For the first time in history, more than 50 nations have gathered specifically to chart a path away from fossil fuels — a milestone that arrives, with sharp irony, as an energy crisis triggered by conflict reminds the world exactly how exposed it remains to coal, oil, and gas. The two-day conference in Santa Marta, Colombia, on April 28 and 29 brings together environment ministers, climate negotiators, and energy officials in what organizers describe as a new kind of diplomatic space: blunt, producer-inclusive, and free from the consensus gridlock that has stalled UN climate talks.
At a glance
- Fossil fuel phaseout: More than 50 nations are attending the Santa Marta conference, co-hosted by Colombia and the Netherlands, covering roughly one-fifth of global fossil fuel production and nearly one-third of consumption.
- Energy security: The gathering comes as the International Energy Agency has described the current supply disruption — tied to Iran’s chokehold on the Strait of Hormuz — as the biggest oil supply shock ever recorded.
- Climate diplomacy: No binding commitments are expected, but the conference’s recommendations will feed into a voluntary roadmap away from fossil fuels being led by Brazil, the host of COP30.
Why Santa Marta, and why now
The conference was conceived months ago out of frustration with the United Nations climate process, where efforts to negotiate a concrete fossil fuel exit strategy have repeatedly stalled. But its timing has given it an unexpected charge. Wartime fuel shortages, soaring prices, and a global scramble for energy security have made the case for reducing fossil fuel dependence more urgent — and, organizers argue, more obvious — than ever.
Colombia’s environment minister Irene Velez Torres, whose country is co-hosting alongside the Netherlands, said the energy crisis had given the meeting “greater relevance.” She called it a “major step forward” that producer nations were present at all, describing fossil fuel phaseout as a long-standing “taboo” that needed to be confronted directly. “We need to bring all cards to the table,” she said. “Nobody is saying that the way to eliminating fossil fuels is easy.”
Colombia itself is a coal and oil exporter — a fact that has drawn scrutiny but also lends weight to the argument that the conversation needs to include producing nations, not just consuming ones.
Who came — and who didn’t
The attendee list is striking in its range. Major fossil fuel producers Australia, Canada, and Norway are present alongside developing oil exporters Angola, Mexico, and Brazil.

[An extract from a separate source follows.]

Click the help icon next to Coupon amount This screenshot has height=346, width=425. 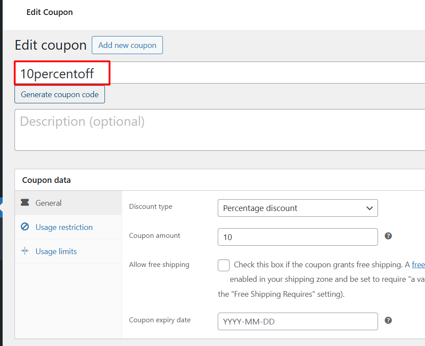388,236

Coal-reliant emerging markets Turkey and Vietnam are participating, as are small-island developing states with the most to lose from rising seas, including Tuvalu and Vanuatu. Large European economies Germany, France, and the U.K. round out a group that spans geography, development level, and energy profile.

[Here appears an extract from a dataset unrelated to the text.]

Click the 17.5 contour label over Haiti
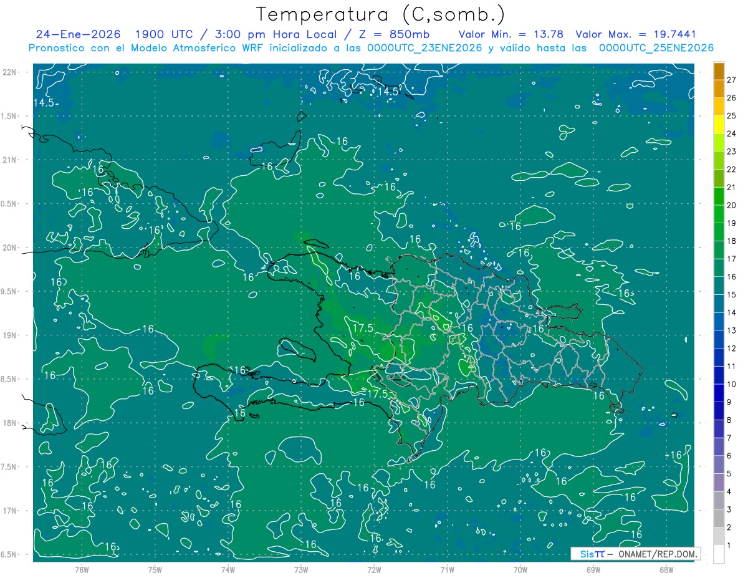 [x=362, y=327]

What the list also reveals, though, is who isn’t there. The world’s four largest fossil fuel producers — the United States, China, Saudi Arabia, and Russia — are all absent. That absence limits the immediate reach of any agreement and is the most significant constraint on what Santa Marta can achieve in the short term.
Climate scientist Bill Hare, founder of the Climate Analytics think tank, noted the tension between breadth and sharpness: “The larger the group of countries, the more diffused the interests are and the less chance you’ve got of getting a sharp outcome.”
The road here was long
Nearly 200 countries agreed at COP28 in 2023 to “transition away” from fossil fuels — the first time such language appeared in a UN climate deal. But turning that pledge into action has faced sustained resistance. At COP30 in Brazil in November 2025 C.E., nations couldn’t agree to include even an explicit reference to fossil fuels in the final text. The breakdown pushed some governments to look for alternatives to the consensus-based UN process.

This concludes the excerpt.